EXERCISE BRIEF ::
Print the stretch of the Leila Cobo piece below from "What we know" through "years his junior.", word for word.

SOURCE DOCUMENT ::
Renowned journalist and former concert pianist, Leila Cobo is a native of Cali, Colombia, the Executive Director of Latin Content & Programming for Billboard, and the host of the television show Estudio Billboard. Leila is a Fulbright scholar with a graduate degree from the Annenberg School of Communications at USC and holds dual degrees in journalism, from Bogota's Universidad Javeriana, and in piano performance from the Manhattan School of Music. Her latest book, The Second Time We Met, follows a young soccer player who decides to go in search of his biological mother --- the girl who gave him up for adoption in Columbia two decades ago. Here, she shares some of her own family history.
At the turn of the 20th century, when he was only 14 years old, my grandfather Joseph left his impoverished existence as the son of a Christian minister in a tiny town in Northern Lebanon, got on a boat bound for somewhere across the Atlantic, and ended up on the other side of the world in the hot, muggy city of Barranquilla, in Colombia’s Northern coast. Family legend says he made the trip with an older cousin and with a single, golden coin given to him by his mother.
What we know for a fact is that my grandfather started a trading business up and down the Magdalena river on Colombia’s Pacific and Atlantic coasts and became a rich man, eventually expanding to New York, where he met and married my grandmother, an immigrant seamstress 20 years his junior.

SOURCE INFORMATION ::
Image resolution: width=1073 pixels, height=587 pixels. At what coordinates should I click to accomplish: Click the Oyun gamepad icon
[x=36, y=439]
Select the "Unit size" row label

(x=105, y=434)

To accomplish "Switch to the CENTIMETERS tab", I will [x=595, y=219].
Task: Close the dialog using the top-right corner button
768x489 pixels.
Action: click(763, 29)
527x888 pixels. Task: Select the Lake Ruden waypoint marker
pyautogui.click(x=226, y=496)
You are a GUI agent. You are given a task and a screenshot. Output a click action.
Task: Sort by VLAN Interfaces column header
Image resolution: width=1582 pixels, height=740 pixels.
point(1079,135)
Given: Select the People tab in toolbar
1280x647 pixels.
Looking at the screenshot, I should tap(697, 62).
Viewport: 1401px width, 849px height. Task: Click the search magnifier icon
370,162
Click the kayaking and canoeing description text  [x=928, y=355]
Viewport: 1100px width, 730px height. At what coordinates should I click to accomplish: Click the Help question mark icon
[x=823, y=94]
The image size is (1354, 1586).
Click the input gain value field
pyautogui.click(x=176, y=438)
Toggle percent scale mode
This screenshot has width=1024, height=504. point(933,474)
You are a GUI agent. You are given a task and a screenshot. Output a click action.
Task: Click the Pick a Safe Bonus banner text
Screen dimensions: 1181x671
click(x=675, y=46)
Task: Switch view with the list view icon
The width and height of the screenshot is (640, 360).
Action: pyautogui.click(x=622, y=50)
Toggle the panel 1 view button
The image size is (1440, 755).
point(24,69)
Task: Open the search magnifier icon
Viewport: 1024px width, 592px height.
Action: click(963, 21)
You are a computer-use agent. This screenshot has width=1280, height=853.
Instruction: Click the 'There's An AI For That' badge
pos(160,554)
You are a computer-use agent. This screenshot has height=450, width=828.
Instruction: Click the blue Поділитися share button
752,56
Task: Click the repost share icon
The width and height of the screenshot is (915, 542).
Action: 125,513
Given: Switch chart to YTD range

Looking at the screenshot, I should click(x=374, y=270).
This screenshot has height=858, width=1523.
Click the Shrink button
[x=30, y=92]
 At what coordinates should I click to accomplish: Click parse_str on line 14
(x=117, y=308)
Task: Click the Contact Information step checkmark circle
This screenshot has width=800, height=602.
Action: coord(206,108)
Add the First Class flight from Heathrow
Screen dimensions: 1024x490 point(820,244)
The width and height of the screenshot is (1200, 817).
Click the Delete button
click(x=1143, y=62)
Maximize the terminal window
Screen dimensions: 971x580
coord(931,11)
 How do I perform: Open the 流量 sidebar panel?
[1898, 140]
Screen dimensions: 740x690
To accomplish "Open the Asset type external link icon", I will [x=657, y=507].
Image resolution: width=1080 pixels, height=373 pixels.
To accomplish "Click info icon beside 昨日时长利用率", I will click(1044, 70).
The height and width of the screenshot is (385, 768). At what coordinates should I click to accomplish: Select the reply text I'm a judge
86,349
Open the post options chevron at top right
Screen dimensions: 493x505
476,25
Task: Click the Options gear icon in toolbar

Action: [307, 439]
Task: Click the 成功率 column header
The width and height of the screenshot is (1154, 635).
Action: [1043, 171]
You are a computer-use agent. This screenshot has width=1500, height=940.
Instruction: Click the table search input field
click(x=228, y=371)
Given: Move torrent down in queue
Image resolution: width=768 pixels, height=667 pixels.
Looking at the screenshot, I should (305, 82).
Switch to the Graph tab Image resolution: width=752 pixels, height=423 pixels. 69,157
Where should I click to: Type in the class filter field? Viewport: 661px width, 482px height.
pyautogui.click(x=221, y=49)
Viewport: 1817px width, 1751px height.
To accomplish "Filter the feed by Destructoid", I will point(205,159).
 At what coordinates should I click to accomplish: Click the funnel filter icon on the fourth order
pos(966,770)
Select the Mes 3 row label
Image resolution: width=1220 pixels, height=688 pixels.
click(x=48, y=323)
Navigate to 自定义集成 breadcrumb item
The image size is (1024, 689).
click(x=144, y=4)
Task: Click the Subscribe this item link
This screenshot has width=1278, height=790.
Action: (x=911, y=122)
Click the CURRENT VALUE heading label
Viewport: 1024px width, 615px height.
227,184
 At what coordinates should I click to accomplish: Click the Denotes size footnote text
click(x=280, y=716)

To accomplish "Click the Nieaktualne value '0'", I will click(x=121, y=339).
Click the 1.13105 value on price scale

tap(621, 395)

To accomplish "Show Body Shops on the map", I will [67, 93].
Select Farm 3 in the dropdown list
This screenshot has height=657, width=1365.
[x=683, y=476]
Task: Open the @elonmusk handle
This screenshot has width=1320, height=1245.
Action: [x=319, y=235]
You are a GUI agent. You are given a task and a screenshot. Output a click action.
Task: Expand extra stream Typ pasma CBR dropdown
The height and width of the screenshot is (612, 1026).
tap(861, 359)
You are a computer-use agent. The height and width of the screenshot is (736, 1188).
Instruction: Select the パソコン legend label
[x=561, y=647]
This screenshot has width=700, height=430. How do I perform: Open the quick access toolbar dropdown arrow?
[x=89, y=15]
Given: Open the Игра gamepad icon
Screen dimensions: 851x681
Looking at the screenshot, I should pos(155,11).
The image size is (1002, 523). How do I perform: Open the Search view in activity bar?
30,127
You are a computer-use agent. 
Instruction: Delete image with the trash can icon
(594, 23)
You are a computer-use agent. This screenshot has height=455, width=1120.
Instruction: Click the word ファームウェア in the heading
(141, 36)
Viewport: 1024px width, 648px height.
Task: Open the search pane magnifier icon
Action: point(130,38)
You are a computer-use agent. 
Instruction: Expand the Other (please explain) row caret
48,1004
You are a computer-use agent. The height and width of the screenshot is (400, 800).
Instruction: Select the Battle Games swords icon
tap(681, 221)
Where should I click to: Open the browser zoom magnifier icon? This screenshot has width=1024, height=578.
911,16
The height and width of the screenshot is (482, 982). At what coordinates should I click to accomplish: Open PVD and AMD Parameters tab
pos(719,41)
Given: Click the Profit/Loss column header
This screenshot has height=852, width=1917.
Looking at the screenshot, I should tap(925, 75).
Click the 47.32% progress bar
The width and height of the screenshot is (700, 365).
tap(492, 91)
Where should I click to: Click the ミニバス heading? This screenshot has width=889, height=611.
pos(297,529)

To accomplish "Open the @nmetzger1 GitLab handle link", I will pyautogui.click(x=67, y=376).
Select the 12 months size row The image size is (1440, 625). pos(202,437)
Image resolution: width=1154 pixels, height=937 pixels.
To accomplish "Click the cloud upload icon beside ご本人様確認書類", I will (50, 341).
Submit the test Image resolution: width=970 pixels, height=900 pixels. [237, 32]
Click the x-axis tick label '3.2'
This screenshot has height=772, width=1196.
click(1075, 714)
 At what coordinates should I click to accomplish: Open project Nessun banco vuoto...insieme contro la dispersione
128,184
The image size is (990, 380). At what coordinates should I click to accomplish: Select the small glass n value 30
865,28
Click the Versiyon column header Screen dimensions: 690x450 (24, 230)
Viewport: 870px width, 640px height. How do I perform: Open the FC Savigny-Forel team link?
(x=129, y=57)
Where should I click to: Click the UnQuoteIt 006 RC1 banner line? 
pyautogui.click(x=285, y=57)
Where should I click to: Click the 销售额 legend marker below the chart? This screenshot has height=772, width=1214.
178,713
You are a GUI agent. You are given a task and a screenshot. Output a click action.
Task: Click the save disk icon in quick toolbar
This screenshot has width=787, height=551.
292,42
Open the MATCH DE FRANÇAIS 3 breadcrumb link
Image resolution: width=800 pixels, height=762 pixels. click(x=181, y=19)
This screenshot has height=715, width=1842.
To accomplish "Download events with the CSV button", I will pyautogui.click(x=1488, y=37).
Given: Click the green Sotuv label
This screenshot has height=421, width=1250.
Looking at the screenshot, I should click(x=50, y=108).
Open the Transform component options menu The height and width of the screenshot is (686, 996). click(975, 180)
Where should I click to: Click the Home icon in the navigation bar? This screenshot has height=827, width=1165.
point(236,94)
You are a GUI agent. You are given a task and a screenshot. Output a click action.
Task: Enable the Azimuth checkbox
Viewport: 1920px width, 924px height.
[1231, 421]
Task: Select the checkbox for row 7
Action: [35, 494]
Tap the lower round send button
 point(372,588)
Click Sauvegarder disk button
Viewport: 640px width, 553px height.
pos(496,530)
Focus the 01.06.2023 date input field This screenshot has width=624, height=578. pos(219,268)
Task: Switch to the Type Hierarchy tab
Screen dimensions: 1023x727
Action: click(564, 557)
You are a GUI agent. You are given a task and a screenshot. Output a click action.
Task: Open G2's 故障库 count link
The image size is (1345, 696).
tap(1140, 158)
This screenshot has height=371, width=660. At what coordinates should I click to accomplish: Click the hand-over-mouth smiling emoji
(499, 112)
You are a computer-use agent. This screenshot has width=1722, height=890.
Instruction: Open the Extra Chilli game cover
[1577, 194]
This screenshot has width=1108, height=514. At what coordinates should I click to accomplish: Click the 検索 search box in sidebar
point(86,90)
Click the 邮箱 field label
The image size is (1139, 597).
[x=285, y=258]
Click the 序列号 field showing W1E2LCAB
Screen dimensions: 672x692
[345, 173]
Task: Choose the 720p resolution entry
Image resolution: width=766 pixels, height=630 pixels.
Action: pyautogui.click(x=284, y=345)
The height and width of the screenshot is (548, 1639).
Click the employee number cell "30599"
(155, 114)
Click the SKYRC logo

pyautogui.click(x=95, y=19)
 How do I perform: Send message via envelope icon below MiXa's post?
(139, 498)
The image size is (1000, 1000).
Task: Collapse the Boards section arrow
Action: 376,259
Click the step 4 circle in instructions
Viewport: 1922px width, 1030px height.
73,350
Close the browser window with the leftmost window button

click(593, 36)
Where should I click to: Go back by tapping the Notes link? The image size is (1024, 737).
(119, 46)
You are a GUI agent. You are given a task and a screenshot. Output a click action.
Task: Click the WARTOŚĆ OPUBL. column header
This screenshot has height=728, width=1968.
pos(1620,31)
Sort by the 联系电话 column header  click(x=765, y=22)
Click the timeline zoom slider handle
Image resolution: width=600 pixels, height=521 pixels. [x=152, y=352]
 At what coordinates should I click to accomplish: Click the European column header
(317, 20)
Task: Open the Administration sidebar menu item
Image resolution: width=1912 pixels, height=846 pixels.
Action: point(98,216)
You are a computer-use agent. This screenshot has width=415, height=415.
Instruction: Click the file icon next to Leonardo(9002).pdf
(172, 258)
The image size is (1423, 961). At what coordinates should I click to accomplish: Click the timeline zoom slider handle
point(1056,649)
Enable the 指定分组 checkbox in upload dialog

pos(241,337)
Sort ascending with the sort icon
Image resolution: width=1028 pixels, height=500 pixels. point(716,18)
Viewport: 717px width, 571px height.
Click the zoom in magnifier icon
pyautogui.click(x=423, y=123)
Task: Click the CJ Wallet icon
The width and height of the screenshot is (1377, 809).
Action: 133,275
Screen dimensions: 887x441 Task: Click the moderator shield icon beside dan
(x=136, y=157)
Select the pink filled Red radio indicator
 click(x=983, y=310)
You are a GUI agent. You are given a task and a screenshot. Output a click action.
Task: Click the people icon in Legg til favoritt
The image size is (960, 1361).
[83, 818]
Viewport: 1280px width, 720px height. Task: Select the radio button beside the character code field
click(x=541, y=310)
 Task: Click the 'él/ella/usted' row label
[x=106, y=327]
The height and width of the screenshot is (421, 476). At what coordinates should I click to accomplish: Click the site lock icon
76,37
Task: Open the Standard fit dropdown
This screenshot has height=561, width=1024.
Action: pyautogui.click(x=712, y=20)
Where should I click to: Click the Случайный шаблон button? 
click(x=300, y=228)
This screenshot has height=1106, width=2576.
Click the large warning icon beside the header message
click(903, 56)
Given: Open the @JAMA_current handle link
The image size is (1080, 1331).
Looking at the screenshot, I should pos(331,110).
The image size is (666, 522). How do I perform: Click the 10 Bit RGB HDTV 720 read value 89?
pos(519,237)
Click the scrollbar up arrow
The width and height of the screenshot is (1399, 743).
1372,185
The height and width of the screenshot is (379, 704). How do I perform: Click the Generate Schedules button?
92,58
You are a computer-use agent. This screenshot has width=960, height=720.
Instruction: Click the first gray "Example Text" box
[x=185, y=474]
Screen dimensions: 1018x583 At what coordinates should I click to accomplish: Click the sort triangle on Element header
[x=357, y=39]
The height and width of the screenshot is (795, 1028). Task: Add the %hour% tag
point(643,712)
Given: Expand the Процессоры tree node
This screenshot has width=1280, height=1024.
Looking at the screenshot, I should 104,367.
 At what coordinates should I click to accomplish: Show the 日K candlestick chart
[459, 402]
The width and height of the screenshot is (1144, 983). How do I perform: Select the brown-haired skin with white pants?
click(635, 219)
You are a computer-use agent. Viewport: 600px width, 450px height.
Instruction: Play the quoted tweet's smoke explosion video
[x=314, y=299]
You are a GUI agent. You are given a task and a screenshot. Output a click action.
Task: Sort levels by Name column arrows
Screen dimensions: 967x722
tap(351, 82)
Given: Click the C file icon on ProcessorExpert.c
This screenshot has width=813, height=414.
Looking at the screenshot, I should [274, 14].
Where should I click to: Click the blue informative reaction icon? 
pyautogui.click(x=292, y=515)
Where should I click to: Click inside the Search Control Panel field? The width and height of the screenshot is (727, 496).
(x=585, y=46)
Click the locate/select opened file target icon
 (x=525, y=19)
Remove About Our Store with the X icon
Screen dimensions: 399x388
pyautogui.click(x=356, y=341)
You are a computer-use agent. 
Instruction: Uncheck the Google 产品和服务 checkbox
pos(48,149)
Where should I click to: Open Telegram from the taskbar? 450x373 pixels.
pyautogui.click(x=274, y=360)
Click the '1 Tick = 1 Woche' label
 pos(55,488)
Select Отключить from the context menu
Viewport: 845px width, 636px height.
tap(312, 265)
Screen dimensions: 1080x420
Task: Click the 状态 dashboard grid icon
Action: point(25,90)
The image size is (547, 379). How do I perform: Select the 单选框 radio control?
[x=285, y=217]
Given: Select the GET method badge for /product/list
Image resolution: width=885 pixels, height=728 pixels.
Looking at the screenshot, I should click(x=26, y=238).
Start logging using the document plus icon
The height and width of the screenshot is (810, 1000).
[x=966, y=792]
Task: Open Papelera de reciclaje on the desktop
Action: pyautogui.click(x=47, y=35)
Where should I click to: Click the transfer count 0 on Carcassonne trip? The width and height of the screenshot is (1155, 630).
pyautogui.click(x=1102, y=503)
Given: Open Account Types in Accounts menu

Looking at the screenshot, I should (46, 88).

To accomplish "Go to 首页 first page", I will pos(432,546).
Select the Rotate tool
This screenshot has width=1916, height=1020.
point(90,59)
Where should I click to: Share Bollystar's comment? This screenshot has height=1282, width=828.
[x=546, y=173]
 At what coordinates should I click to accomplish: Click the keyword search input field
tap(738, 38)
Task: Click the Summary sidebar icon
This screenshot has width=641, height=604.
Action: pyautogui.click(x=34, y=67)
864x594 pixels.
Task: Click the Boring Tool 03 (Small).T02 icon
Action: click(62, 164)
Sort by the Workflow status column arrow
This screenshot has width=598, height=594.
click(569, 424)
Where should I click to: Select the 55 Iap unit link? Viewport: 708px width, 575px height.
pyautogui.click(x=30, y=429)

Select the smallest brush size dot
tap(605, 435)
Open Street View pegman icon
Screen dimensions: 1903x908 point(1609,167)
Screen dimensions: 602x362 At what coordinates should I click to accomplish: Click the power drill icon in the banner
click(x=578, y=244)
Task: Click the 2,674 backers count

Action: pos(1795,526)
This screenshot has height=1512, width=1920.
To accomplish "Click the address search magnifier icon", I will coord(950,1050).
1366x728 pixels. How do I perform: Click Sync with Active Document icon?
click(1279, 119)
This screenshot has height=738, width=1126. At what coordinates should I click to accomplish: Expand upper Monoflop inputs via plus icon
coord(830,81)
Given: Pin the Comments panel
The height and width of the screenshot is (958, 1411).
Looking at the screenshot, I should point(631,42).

ANSWER TO THIS EXERCISE ::
What we know for a fact is that my grandfather started a trading business up and down the Magdalena river on Colombia’s Pacific and Atlantic coasts and became a rich man, eventually expanding to New York, where he met and married my grandmother, an immigrant seamstress 20 years his junior.